Abstract
In the intensive-care unit, device-related infections caused by Staphylococcus epidermidis and other coagulase-negative staphylococci represent an increasingly significant clinical problem because they involve the development of intrinsically resistant biofilms by pathogens that are already resistant to a growing number of antimicrobial agents. The high rate of intravascular catheterization and presence of multiple medical devices in intensive-care unit patients further highlights the clinical impact of these infections.
The best-characterized mechanism of S. epidermidis biofilm development is mediated by the icaADBC-encoded polysaccharide intercellular adhesin (PIA) (Heilmann et al., 1996; Mack et al., 1994). The ica gene cluster, which is regulated by IcaR (Conlon et al., 2002a, 2002b; Jefferson et al., 2004), appears to have an important role in the pathogenesis of S. epidermidis infections and is thought to be an important marker discriminating between significant and contaminating isolates (Ziebuhr et al., 1997). Anaerobic growth (Cramton et al., 2001), the presence of sub-inhibitory concentrations of certain antibiotics, high temperature and environmental stresses (Rachid et al., 2000; Knobloch et al., 2001; Conlon et al., 2002a) all result in elevated expression of the ica operon or PIA synthesis in S. epidermidis.

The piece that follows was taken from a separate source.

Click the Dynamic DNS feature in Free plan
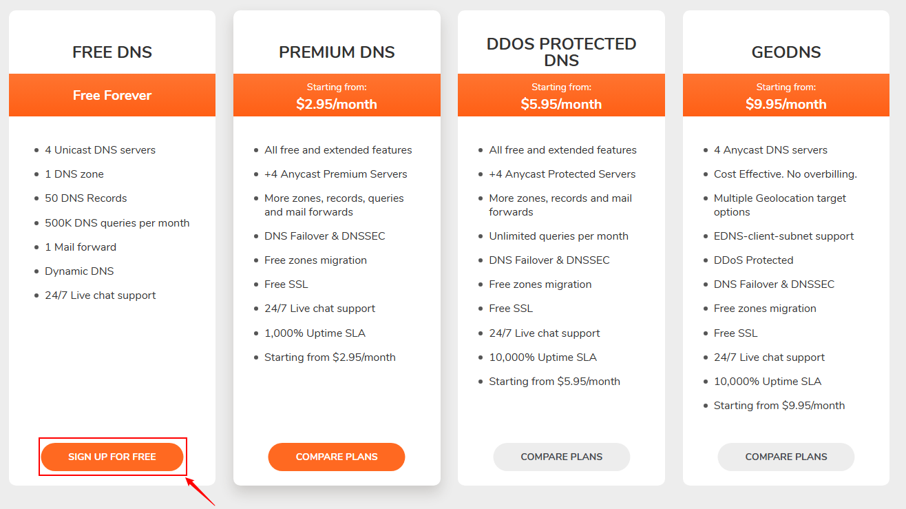Screen dimensions: 906x509 79,271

We previously examined the environmental regulation of biofilm production by 21 S. epidermidis isolates associated with device-related infection and 19 contaminating isolates that were not associated with clinically diagnosed infection (Fitzpatrick et al., 2002). This study suggested that the presence of the ica locus alone was not sufficient for biofilm formation and that regulation of biofilm formation under altered growth conditions, which may exist in the in vivo environment, also plays a possible role in the pathogenesis of biomaterial-associated S. epidermidis infections (Fitzpatrick et al., 2002). Given that another important virulence determinant, methicillin resistance, is maximally expressed at 30 °C under laboratory conditions and that a number of studies have demonstrated a relationship between methicillin susceptibility and biofilm expression (Mempel et al., 1994, 1995), we examined the effect of varying incubation temperatures on biofilm development amongst this collection of S. epidermidis isolates.
Biofilm assays were performed as described previously (Conlon et al., 2002b) at 30 °C, 37 °C (control temperature) and 42 °C. In 22 % (9/40) of the strains biofilm formation was induced by altering incubation temperature. Four isolates demonstrated an increase in biofilm formation at 30 °C, four formed more biofilm at 42 °C and one ica-negative isolate formed biofilm at both incubation temperatures. These data, which confirm earlier findings, suggest that elevated temperatures can induce S. epidermidis biofilm development, but also further reveal for the first time that lower temperatures can also induce biofilm formation.
We chose two ica-positive S. epidermidis isolates, which were biofilm-negative at 37 °C, for further analysis. Biofilm development in isolate BH17 could be strongly induced at 30 °C (OD490 1.18 at 30 °C compared to OD490 0.1 at 37 °C) whereas biofilm was strongly induced in BH38 grown at 42 °C (OD490 1.6 at 42 °C compared to OD490 0.1 at 37 °C).
RT-PCR was employed as described previously (Conlon et al., 2002b) to measure the transcriptional activity of the icaA and icaR genes at 30 °C, 42 °C and 37 °C in these isolates (Figs 1 and 2). Consistent with previous findings (Rachid et al., 2000; Conlon et al., 2002a), this revealed that activation of the ica operon was associated with biofilm development at 42 °C in BH38. In contrast, in BH17 the enhanced biofilm formation at 30 °C was not associated with activation of the ica operon suggesting that induction of biofilm formation at 30 °C may be ica-independent. Consistent with this, three of the isolates in which biofilm formation was temperature-regulated lacked the ica gene cluster. Two of these demonstrated increased biofilm-forming capability at 30 °C compared to 37 °C, while the other formed more biofilm at both 30 °C and 42 °C than at 37 °C.